Persino l’industria del cinema, attualmente volgendo lo sguardo a Netflix, sta pescando a piene mani da quello che è il mondo dei videogiochi portando sul grande schermo avventure come quelle di Geralt di Rivia (The Witcher) o di Trevor Belmont (Castlevania).
IN CONCLUSIONE, I VIDEOGIOCHI FANNO BENE AL MONDO?
Come in ogni cosa “il troppo stroppia”, se da un lato ci sono studi che affermano che videogiocare possa sviluppare le qualità cognitive e i riflessi delle persone dall’altra si afferma che possa portare a problematiche sociali e comportamentali degli individui.
Io sono cresciuto giocando antecedentemente alle varie classificazioni PEGI a titoli come Friday The 13th sul Commodore 64 che mi faceva una paura matta eppure questo non mi ha portato danni neurologici o comportamentali di alcun genere, faccio forse parte di un piccolo gruppo di elite con superpoteri?

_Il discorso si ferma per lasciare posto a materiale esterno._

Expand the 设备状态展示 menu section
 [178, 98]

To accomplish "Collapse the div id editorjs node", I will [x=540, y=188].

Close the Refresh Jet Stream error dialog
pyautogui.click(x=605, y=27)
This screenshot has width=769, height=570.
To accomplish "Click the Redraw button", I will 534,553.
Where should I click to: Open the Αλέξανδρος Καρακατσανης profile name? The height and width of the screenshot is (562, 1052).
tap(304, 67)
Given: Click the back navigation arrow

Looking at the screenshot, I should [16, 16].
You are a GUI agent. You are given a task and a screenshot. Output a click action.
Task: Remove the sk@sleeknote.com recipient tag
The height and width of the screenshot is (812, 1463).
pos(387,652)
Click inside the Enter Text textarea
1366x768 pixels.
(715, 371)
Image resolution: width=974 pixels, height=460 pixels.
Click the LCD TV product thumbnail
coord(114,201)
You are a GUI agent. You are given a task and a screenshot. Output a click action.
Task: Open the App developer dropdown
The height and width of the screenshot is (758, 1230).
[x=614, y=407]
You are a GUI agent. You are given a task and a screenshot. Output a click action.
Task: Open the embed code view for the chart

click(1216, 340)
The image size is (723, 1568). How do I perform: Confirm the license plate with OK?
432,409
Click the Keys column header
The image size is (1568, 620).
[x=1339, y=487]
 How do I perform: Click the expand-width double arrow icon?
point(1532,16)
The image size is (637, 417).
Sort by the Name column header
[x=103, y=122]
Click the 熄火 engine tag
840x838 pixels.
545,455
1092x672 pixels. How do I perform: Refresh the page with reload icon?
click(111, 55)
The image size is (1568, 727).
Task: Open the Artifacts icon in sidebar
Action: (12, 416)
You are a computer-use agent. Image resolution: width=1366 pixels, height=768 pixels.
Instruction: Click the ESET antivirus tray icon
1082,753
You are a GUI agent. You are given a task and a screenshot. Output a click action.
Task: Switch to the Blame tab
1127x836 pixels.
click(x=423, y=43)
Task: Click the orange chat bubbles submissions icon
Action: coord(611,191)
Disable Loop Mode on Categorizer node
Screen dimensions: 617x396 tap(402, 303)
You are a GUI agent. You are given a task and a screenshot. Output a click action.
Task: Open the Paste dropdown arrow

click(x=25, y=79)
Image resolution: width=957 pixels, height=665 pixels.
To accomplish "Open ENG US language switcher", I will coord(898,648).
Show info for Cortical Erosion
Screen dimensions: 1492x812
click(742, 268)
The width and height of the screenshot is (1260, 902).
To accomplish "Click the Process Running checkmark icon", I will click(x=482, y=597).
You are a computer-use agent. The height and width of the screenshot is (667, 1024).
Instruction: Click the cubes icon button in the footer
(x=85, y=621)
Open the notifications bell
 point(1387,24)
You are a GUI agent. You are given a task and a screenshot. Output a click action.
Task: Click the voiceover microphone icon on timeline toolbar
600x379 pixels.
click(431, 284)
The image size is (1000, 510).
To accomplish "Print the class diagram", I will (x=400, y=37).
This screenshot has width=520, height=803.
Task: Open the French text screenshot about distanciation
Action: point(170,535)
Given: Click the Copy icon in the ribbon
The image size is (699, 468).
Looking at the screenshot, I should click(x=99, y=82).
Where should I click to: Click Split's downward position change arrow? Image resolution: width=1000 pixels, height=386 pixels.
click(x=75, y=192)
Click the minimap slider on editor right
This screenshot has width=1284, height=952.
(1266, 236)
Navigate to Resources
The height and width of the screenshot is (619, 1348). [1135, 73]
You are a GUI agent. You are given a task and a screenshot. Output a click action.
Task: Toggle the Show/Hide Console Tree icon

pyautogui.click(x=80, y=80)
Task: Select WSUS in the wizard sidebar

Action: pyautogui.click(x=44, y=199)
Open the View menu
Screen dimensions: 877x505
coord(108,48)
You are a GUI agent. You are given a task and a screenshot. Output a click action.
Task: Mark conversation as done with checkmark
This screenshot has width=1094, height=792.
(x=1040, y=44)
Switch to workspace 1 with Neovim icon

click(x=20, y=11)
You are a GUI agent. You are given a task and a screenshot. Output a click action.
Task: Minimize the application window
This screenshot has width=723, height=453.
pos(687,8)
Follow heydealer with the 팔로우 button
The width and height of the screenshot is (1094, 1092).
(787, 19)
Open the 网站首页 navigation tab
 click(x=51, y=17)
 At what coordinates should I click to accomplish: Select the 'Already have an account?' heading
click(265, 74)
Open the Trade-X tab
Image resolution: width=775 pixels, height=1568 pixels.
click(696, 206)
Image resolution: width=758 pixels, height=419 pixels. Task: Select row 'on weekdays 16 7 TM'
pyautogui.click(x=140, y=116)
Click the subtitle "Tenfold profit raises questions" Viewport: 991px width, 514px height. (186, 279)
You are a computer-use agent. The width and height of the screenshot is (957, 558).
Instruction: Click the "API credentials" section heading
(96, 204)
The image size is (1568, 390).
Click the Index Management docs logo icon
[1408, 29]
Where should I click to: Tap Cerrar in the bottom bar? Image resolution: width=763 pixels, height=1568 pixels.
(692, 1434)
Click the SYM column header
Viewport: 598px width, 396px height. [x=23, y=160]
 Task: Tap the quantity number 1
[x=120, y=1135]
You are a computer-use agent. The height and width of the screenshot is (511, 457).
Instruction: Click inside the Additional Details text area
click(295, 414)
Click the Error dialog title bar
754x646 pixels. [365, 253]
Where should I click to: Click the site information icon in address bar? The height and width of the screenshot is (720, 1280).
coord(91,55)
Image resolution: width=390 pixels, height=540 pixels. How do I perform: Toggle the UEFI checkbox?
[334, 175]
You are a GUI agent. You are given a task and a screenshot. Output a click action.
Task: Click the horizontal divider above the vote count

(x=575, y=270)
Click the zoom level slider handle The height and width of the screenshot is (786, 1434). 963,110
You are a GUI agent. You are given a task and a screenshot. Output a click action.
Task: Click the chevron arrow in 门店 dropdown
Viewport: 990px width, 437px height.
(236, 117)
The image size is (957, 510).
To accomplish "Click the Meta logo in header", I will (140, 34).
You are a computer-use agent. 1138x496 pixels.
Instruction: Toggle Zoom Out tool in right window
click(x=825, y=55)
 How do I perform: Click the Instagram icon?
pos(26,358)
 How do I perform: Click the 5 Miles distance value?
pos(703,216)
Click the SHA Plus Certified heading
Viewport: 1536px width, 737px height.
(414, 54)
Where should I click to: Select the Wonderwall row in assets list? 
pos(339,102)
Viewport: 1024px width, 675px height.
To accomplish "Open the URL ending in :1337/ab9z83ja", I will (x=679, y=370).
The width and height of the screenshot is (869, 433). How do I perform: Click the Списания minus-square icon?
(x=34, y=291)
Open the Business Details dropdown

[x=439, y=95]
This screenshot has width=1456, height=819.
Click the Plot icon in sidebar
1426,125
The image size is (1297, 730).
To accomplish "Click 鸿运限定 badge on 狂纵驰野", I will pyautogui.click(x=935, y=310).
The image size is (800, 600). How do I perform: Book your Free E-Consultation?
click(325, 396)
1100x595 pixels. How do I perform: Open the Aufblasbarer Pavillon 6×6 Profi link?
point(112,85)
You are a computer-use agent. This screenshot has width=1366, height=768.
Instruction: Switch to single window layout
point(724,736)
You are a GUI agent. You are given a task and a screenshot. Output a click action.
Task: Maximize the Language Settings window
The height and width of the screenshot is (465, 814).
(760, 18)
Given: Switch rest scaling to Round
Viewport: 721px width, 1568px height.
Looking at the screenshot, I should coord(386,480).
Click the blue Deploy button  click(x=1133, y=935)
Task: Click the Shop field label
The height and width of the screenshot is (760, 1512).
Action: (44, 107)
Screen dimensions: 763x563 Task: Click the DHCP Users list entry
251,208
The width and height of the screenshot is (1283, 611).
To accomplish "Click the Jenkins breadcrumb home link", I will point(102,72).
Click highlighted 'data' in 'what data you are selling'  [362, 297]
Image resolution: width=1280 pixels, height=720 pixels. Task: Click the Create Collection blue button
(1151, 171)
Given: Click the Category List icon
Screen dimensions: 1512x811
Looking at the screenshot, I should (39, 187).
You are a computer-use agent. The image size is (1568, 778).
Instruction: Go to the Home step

Videogiocare il giusto, per il giusto lasso di tempo e con la giusta mentalità (magari seguiti da un genitore o con amici) non può arrecare chissà quale grave danno ma sviluppare la mente di chi siede di fronte allo schermo, spesso ritrovando in alcuni videogiochi (come quelli già citati) tematiche davvero importanti nel mondo attuale come quelle affrontate anche da titoli come Tell Me Why.
Non per ultimo non va dimenticato che molto spesso il videogiocare online permette ad alcune categorie di persone di creare vere e proprie amicizie online che possono aiutarle ad affrontare al meglio le giornate buie.
Questa quantomeno è la mia opinione a riguardo, giusta o sbagliata che sia penso che i videogiochi non siano “il male assoluto” ma un mezzo che se ben usato e con le giuste dosi può diventare più un “valore aggiunto nella società” che un “artefatto del demonio”.
Non resta che attendere la prossima sparata del quotidiano britannico The Telegraph a riguardo, che già di per se si è attirato le antipatie di molti.